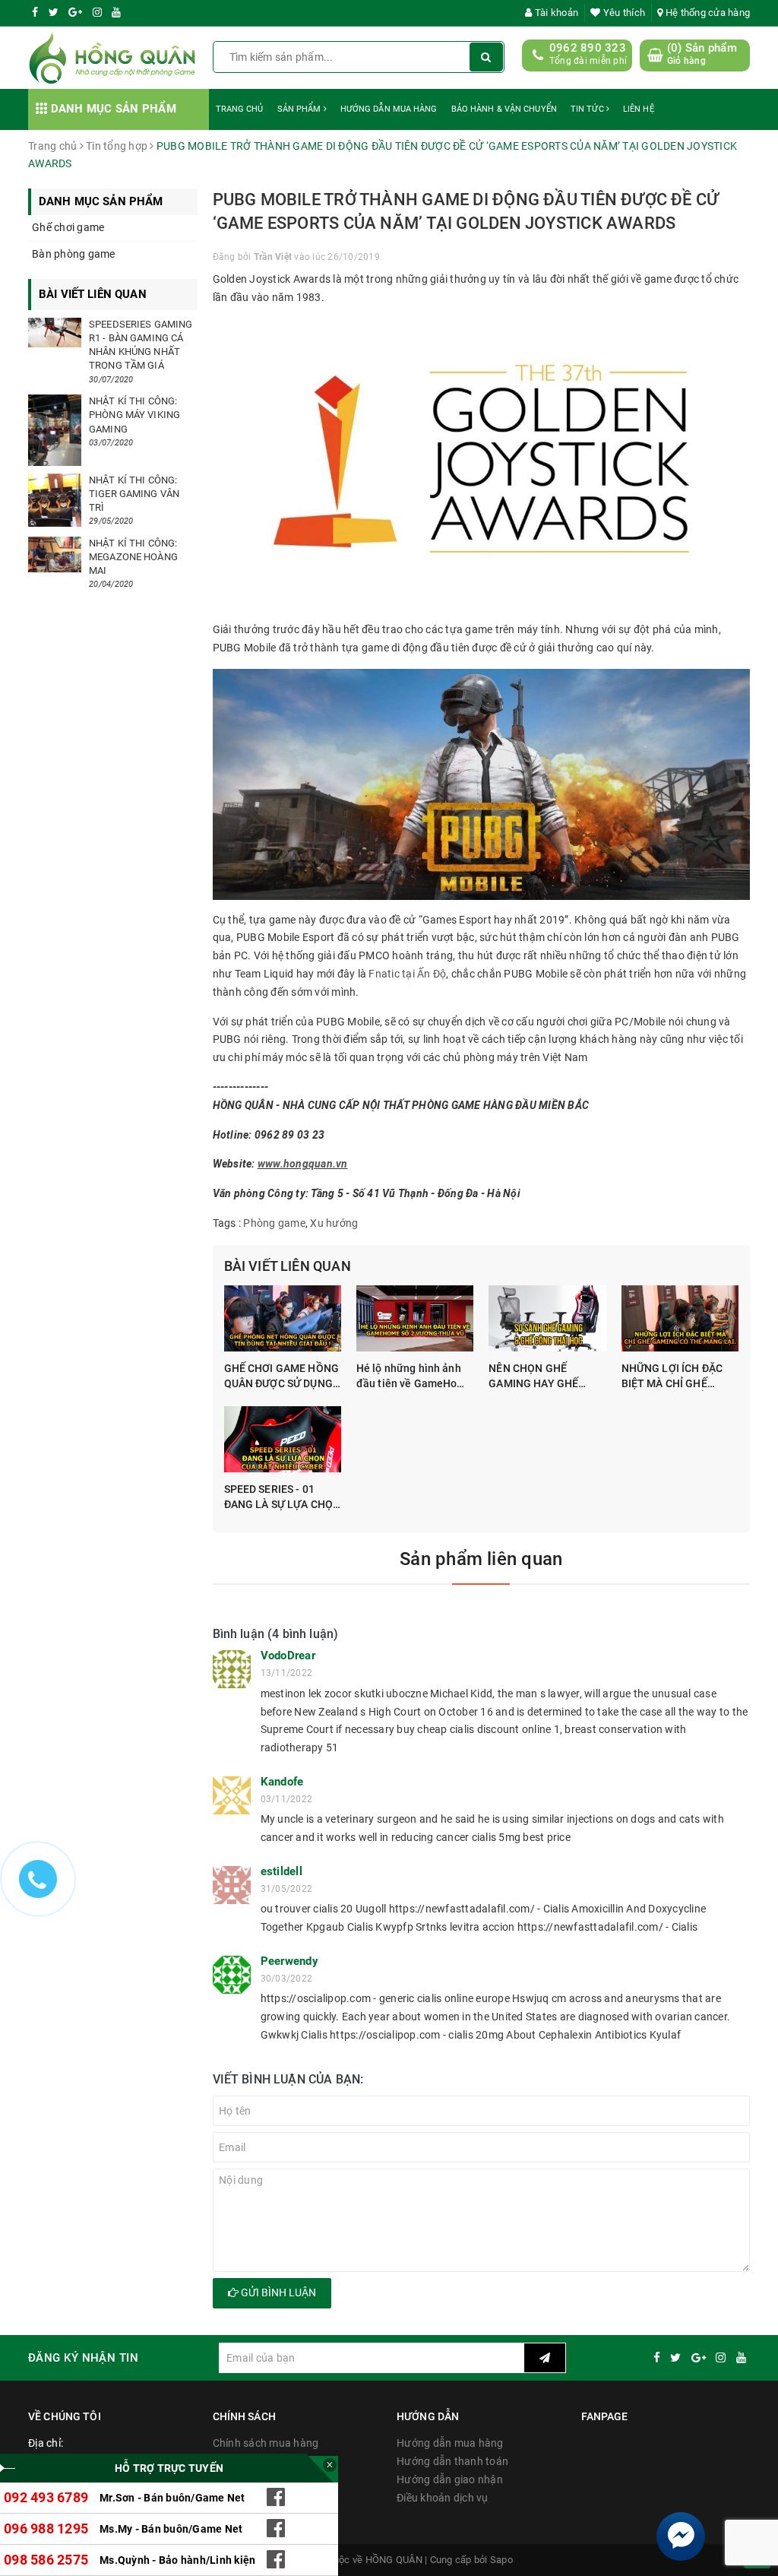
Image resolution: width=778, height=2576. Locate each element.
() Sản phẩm (702, 54)
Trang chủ (240, 109)
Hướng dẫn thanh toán (452, 2461)
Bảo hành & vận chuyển (504, 109)
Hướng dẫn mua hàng (389, 109)
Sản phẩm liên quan (481, 1559)
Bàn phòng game (73, 254)
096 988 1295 (46, 2528)
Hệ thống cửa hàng (706, 12)
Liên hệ (638, 109)
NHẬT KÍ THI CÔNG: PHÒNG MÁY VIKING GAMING (134, 414)
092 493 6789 (46, 2497)
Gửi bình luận (277, 2292)
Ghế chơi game (68, 227)
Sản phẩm (300, 109)
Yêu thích (623, 12)
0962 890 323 (587, 48)
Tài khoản (555, 12)
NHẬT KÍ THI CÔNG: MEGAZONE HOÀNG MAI (133, 556)
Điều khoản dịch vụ (443, 2498)
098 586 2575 (46, 2560)
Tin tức (588, 109)
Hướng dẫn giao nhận (450, 2479)
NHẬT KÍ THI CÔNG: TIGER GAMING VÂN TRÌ (134, 493)
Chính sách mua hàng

## Exercise goal
For the listing above, say how many lines hold the string "GAMING". Give only that number.

## Task output
2